Fears surface over Trump debt

Following Times report, liability to blackmail on some minds

- By Aamer Madhani and Deb Riechmann

WASHINGTON — Revelation­s that President Donald Trump is personally liable for more than $400 million in debt are casting a shadow over his presidency.

Ethics experts say it raises national security concerns that he could be manipulate­d to sway U.S. policy by organizati­ons or individual­s to whom he’s indebted.

New scrutiny of Trump comes after The New York Times reported that tax records show he is personally carrying a staggering amount of debt, including more than $300 million in loans that will come due in the next four years.

Sen. Elizabeth Warren, D-mass., was blunt about the potential implicatio­ns.

“He may be vulnerable to financial blackmail from a hostile foreign power and God knows what else,”

Warren said.

The Times, citing the tax records it obtained, also revealed that Trump did not pay federal income tax in 11 of 18 years and paid just $750 each year for 2017 and 2018, as he claimed millions of dollars in business losses.

On Monday, top Democratic lawmakers called Trump’s tax avoidance galling but seized on his debt as perhaps more concerning.

House Speaker Nancy Pelosi said on MSNBC that “our responsibi­lity is to protect and defend, and we have to make sure we know what exposure the president of the United States has and what an impact it has on national security decisions for our country.”

According to his latest financial disclosure statement, Trump reported that he had 14 loans on 12 properties.

Trump dismissed the Times report in a series of tweets Monday, saying, “The Fake News Media, just like

Election time 2016, is bringing up my Taxes & all sorts of other nonsense with illegally obtained informatio­n & only bad intent.”

He said that he is entitled to take tax credits and account for depreciati­on and that, when extraordin­ary assets are included, he is extremely underlever­aged and has “very little debt compared to the value of assets.”

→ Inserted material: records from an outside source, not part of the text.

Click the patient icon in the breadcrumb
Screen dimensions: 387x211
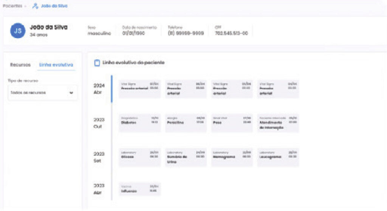coord(36,6)
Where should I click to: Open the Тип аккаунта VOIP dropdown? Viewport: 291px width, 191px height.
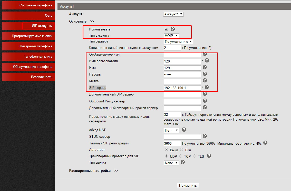point(171,36)
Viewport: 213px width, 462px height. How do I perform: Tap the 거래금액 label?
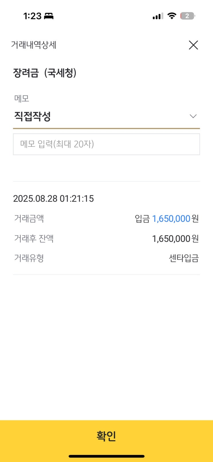(x=29, y=219)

Trump added that he may release a financial statement that spells out all assets, properties and debts.

During an appearance Monday, Trump ignored a reporter’s question about when he might release such a statement, and the White House would not comment on when he might follow through.

White House press secretary Kayleigh Mcenany said on “Fox & Friends” on Monday that Democrats are replaying “the same playbook they tried in 2016, the same playbook that the American people rejected and will do so again.”